Opinion ID: 1805283
Heading Depth: 2
Heading Rank: 1

Heading: Gaynell's Personal Claims

Text: As explained more fully below, at the time the causes of action at issue in this cross-appeal accrued, the Lord Abbett IRA and the Scudder account belonged either to Rowena or to Rowena's estate. Gaynell contends on appeal, however, that, as a beneficiary of Rowena's will, she had sufficient interest in the funds to bring her claims individually. This Court has stated that the general rule is that personal assets are recoverable only by the personal representative. Cook v. Parker, 248 Ala. 393, 395, 27 So.2d 779, 781 (1946).
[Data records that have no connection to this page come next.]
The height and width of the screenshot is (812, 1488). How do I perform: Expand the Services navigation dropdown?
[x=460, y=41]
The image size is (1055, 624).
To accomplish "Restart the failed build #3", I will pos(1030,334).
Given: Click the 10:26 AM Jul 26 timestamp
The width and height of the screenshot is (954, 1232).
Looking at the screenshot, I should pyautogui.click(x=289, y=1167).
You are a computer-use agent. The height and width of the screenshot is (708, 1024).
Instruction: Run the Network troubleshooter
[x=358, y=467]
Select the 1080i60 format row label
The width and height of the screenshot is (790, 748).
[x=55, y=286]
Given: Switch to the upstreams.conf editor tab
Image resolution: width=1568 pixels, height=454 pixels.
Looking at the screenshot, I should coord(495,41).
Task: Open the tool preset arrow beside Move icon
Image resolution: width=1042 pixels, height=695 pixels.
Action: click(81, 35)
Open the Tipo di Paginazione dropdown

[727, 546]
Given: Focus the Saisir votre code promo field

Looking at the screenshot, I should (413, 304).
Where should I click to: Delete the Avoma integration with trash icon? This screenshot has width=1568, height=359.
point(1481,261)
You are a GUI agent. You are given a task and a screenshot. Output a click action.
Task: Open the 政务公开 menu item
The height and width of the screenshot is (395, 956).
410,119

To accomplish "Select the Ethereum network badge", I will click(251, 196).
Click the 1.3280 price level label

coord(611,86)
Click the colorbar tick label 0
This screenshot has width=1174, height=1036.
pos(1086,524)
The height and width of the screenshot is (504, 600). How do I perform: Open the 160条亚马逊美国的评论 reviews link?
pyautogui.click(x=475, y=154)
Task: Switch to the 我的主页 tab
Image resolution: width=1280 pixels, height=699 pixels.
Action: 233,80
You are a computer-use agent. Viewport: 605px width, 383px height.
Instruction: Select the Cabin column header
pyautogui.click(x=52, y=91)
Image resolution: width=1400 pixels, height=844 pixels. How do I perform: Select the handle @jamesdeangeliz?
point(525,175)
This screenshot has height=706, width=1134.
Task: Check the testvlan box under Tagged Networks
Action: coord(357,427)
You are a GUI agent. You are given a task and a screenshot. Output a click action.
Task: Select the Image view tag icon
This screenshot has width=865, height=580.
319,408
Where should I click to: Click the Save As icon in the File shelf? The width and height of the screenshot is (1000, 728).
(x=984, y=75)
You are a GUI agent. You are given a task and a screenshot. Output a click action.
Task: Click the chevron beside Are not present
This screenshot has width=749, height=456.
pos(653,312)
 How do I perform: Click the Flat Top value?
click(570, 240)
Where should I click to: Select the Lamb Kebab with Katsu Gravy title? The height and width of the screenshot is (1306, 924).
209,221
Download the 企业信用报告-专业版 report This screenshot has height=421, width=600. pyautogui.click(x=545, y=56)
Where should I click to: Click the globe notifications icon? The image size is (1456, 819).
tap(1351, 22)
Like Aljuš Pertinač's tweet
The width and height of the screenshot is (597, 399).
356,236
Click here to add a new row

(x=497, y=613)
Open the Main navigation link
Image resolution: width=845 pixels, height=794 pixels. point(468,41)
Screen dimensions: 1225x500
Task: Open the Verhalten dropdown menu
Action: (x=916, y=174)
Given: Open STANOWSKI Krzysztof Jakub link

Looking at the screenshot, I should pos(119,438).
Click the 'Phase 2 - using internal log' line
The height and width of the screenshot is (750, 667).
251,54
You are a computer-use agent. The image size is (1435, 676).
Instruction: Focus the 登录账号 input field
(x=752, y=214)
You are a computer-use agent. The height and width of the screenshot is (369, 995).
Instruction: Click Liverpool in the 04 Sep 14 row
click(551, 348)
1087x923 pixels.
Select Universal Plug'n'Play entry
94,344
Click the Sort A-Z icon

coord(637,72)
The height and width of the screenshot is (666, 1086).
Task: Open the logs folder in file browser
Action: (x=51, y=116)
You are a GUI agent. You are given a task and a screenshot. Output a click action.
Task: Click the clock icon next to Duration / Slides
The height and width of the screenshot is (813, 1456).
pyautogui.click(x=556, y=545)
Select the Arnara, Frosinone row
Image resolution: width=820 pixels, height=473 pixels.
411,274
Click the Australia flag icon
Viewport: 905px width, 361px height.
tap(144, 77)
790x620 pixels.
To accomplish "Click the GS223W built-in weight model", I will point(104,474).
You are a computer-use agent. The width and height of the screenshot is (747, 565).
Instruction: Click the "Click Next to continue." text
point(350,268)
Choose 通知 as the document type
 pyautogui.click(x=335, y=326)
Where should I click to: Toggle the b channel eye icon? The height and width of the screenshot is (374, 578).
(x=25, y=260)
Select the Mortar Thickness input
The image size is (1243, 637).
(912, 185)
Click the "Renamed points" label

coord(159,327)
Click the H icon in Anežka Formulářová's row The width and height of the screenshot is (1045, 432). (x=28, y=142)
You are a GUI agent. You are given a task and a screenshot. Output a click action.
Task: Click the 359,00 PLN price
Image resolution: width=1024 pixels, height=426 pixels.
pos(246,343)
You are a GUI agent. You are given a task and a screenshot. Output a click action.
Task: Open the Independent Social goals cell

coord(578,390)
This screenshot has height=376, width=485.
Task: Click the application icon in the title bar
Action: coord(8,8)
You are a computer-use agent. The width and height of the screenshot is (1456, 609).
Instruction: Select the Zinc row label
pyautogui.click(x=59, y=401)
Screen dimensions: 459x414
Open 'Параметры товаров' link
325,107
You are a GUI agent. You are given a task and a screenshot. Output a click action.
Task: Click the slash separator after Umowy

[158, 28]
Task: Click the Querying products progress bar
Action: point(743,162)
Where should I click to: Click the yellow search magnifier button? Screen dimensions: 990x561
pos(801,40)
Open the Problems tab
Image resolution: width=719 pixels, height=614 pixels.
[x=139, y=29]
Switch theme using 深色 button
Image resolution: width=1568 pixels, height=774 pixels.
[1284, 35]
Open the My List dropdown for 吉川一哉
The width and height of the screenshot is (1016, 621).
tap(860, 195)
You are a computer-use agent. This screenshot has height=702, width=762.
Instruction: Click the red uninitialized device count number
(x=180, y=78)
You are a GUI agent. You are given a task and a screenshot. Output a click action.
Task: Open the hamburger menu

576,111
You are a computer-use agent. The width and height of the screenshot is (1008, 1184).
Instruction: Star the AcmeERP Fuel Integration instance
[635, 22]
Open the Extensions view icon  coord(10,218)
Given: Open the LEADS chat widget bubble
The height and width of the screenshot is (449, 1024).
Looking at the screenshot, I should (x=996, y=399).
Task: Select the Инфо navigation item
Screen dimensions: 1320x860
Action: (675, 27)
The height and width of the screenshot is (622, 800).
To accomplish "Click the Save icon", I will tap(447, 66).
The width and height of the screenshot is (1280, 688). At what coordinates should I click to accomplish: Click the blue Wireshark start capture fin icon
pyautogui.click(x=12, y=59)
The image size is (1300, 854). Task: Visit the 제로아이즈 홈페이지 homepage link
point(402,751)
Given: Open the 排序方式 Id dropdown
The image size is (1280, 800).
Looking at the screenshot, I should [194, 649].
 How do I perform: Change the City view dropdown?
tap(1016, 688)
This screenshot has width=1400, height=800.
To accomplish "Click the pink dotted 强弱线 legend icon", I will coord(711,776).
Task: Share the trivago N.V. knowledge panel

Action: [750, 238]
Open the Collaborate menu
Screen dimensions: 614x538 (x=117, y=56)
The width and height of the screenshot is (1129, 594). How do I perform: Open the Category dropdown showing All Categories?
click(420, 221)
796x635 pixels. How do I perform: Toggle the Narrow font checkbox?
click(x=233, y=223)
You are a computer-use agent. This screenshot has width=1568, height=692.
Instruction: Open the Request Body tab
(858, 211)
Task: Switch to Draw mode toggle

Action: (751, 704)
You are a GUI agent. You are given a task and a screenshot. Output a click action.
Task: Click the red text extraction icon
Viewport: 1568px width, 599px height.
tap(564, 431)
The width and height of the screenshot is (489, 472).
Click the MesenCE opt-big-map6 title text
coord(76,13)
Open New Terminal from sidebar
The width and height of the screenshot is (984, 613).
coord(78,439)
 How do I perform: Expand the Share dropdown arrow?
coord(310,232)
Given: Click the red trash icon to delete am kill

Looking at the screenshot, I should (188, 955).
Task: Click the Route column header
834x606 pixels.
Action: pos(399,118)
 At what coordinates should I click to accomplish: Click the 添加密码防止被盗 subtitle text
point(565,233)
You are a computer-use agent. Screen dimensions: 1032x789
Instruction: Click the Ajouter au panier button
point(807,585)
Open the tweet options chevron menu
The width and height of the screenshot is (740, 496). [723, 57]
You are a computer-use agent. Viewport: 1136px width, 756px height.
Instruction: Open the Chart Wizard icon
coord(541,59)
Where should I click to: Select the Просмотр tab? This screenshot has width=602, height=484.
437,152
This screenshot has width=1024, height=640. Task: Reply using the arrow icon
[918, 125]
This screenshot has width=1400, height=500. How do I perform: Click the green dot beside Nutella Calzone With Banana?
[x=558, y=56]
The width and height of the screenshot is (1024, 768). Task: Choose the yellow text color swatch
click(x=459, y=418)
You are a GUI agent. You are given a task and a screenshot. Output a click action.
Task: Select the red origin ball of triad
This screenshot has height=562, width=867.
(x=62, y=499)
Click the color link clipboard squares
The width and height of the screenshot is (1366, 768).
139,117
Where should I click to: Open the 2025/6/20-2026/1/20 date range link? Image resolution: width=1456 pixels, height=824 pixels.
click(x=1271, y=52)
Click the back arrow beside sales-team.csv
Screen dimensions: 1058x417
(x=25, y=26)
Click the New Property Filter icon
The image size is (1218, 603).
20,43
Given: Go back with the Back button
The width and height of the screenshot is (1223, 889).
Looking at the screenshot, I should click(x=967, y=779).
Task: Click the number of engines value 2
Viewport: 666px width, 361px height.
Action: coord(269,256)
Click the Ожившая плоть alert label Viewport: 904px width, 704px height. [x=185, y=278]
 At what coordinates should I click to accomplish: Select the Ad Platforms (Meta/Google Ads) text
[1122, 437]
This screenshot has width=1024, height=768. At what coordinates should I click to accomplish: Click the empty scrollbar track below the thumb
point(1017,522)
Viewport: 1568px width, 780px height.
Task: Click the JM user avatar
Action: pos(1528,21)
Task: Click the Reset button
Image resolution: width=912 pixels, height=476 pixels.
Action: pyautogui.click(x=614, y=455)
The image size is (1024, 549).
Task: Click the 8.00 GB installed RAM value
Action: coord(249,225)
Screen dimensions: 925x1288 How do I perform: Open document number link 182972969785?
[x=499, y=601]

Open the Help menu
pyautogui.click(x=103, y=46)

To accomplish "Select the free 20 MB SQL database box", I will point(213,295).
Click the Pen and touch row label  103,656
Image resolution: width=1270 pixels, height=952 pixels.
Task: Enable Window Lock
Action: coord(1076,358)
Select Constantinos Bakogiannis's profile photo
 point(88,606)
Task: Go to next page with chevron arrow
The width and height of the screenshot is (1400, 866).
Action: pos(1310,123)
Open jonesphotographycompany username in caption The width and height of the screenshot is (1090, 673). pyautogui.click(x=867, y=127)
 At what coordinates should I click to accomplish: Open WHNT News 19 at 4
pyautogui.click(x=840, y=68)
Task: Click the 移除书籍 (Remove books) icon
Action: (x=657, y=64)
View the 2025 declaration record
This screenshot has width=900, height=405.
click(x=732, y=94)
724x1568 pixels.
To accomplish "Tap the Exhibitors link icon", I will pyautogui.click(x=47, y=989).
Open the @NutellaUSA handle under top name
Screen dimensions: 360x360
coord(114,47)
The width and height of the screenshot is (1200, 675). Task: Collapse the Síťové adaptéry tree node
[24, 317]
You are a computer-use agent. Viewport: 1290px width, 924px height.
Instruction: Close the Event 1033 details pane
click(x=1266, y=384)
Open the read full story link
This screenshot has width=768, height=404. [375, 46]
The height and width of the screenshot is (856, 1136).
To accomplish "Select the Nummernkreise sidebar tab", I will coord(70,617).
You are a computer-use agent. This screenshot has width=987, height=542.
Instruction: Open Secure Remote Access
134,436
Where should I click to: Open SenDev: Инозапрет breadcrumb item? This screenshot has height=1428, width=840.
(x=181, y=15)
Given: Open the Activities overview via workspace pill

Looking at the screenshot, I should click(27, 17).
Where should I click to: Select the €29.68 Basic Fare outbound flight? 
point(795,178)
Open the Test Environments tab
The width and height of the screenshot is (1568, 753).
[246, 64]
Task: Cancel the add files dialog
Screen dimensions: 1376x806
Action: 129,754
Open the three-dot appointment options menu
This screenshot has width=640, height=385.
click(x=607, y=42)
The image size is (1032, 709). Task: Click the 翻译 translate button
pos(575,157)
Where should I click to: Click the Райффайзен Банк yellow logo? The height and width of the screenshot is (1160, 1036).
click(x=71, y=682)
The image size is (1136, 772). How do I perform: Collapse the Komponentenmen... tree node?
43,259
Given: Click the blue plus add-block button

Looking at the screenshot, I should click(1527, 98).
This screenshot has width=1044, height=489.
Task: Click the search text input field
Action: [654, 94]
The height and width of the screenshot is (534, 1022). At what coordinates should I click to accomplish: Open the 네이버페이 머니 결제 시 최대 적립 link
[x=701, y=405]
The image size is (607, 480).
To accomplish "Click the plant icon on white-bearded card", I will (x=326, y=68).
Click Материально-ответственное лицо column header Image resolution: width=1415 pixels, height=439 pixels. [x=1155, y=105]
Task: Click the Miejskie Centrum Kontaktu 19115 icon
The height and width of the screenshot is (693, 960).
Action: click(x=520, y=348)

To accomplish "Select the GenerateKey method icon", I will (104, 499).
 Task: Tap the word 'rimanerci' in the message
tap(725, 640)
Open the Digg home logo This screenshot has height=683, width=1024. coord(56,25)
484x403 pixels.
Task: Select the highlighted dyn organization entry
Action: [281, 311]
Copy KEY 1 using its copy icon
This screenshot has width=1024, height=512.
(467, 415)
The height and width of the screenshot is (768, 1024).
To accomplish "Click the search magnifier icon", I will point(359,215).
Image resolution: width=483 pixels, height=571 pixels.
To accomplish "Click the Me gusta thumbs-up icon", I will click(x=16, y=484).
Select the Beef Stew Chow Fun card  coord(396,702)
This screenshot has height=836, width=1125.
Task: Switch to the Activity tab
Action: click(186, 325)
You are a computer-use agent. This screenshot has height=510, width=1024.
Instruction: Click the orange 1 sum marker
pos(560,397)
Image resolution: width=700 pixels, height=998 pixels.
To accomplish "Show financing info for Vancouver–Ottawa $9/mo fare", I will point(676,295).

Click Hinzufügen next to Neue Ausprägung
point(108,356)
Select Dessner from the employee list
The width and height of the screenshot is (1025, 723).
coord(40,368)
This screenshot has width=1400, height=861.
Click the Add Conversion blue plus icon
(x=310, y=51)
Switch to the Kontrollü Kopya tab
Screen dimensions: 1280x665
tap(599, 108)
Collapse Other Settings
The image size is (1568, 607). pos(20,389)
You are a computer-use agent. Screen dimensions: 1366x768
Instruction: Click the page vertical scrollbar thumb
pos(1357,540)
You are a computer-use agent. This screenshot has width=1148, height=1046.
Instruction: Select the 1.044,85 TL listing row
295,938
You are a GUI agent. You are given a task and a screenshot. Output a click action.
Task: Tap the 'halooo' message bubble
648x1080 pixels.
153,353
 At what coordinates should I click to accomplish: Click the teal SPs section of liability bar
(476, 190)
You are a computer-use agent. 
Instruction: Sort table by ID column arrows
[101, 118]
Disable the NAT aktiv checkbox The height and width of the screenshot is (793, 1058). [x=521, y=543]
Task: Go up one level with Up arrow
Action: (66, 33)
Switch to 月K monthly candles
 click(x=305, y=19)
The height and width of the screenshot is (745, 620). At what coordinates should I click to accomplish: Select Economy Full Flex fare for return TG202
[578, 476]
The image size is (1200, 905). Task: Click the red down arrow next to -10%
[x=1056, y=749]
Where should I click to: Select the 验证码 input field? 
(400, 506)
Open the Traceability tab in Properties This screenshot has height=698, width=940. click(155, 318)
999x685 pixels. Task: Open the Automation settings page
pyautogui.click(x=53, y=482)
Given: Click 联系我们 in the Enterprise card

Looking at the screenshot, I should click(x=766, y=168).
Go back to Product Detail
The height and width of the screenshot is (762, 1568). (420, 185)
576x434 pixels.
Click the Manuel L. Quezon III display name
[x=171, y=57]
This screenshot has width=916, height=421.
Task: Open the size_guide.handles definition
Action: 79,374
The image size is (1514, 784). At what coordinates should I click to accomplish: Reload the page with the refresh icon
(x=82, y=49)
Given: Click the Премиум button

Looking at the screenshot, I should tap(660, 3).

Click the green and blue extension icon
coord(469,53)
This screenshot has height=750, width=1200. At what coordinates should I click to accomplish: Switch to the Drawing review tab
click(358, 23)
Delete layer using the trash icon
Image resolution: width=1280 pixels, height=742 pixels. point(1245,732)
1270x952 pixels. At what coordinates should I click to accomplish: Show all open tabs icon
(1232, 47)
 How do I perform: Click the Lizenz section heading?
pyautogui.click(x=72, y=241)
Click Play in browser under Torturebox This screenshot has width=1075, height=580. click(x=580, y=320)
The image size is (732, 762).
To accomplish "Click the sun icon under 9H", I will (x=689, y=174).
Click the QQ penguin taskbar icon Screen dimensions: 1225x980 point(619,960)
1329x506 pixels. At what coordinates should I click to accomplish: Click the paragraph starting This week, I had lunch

That is, as a general rule, [n]either legatees nor distributees can maintain suits concerning [personal assets], though when recovered the personal representative holds them in trust for their ultimate benefit. Id. See also Ala.Code 1975, §§ 43-2-830, 43-2-837 (authorizing a personal representatives to bring a civil action to recover possession of property or to determine the title thereto), and 43-2-839. Gaynell does not argue that she falls within any exception to the general rule. Compare Cook v. Parker, 248 Ala. at 395, 27 So.2d at 781 (explaining an exception applicable [w]hen an estate is left entirely free from debt, and the distributees do not invoke the action of the probate court to separate their several interests, but ask an equity court to give them their respective shares, without the expense and delay of an administration); and Gunter v. Gunter, 911 So.2d 704 (Ala.Civ.App.2005) (allowing intervention, in a lawsuit, of a legatee under a will, where the executor had his own personal interest in the property at issue and had not moved to intervene in the lawsuit in his capacity as executor, and the court, citing Rule 24(a), Ala. R. Civ. P., concluded that the beneficiary's interest as to the property [was] not `adequately represented by existing parties'). The only element of damage Gaynell alleged in her complaint that even arguably could be construed as arising from a wrong done to her personally, rather than to Rowena or the estate, relates to a delay that occurred in the titling of the Lord Abbett IRA in her name individually after Lord Abbett had retitled the IRA in the name of Rowena's estate. This claim, alleging as it does wrongdoing in Lord Abbett's delay, has not been shown to implicate the Cadaret defendants and, as a result, provides no basis to defeat a summary judgment against Gaynell on the claims she alleged in her personal capacity against the Cadaret defendants.